The point is, we don't need to go through the entire medical history and do an extensive PE on every pt. As you grow in your practice you will undoubtedly develop your style in the anesth pre-operative interview.
 
I use the interview as an extension of the anesthetic, if needed. That is, the preop is the premed. Some patients don't want to hear any of it and just want to get it over with, in which case I cut to the chase, do a cursory airway exam if the chin looks a little short or the neck a little fluffy, and be on my way. Risk discussion depending on procedure.

For those who are clearly scared shiteless, I spend a few extra minutes going over any concerns and reassuring them. Some people have a bazillion questions, and I feel it's fine to slow things down for them so that they feel they've been heard out.
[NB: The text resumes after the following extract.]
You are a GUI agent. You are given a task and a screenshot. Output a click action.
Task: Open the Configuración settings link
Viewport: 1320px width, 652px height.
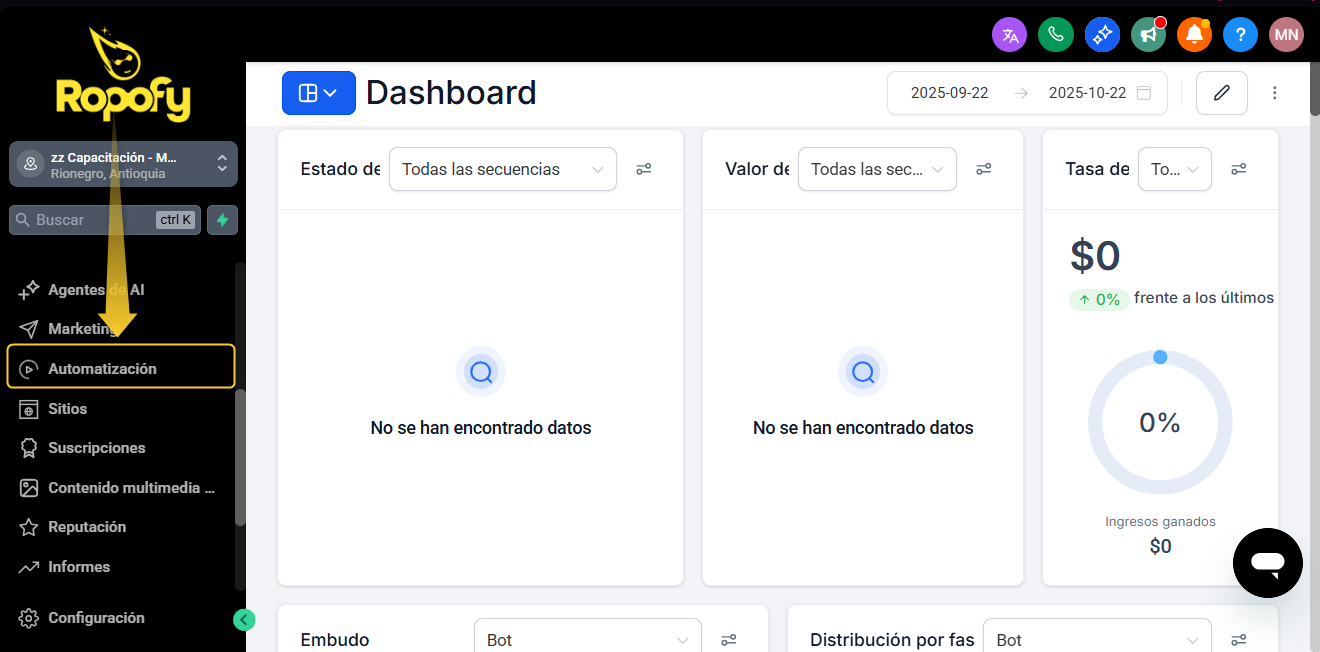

I haven't put a stethoscope on a chest in quite some time. But we have a VScan, so if I'm at all concerned about the heart, or the patient is sick and hasn't been out of bed in months, I slap that on as my stethoscope if there's no recent echo. If anything is truly concerning, there is a real echo machine down the hall and I'll do a more formal echo myself including Doppler of the aortic valve, TR looking at PA pressures, etc. Also get to see the volume status before going in. Takes 5 minutes at most, and no need to cancel cases for cards workups just because someone heard a murmur. Show me a CRNA that can do that.
 
I do a deep review of the chart on our ever more complete EMR, then talk to the patient. I start with addressing the known health concerns they have, which I feel gives them confidence that I know what I am doing and that I know them. Then I hit the important systems which are allegedly negative. I never trust them to answer these questions truthfully, but still ask, as at least I feel I have done my due diligence if something were to happen related to those systems. Rarely I find something that will change my plan, but I still ask. Then every single patient gets a airway and heart/lung exam, placing my other hand gently on their shoulder. I virtually never find anything on that exam which changes management, however I was taught and believe that this "laying on of hands" adds to the level of comfort the patient has, it creates a physical bond. I then make at least one stupid joke that they laugh at and describe the anesthetic, potential complications etc.
ASA 1 patient for simple case ~1 min chart review (45 seconds of which is logging in), 3-5 min talking and filling out EMR. ASA 4 patient gets as long as it takes. Most of the time visits are under 10 minutes, but if they need to go longer, I work in a good team atmosphere and one of my partners will pick up the other waiting patients, as I would do for them.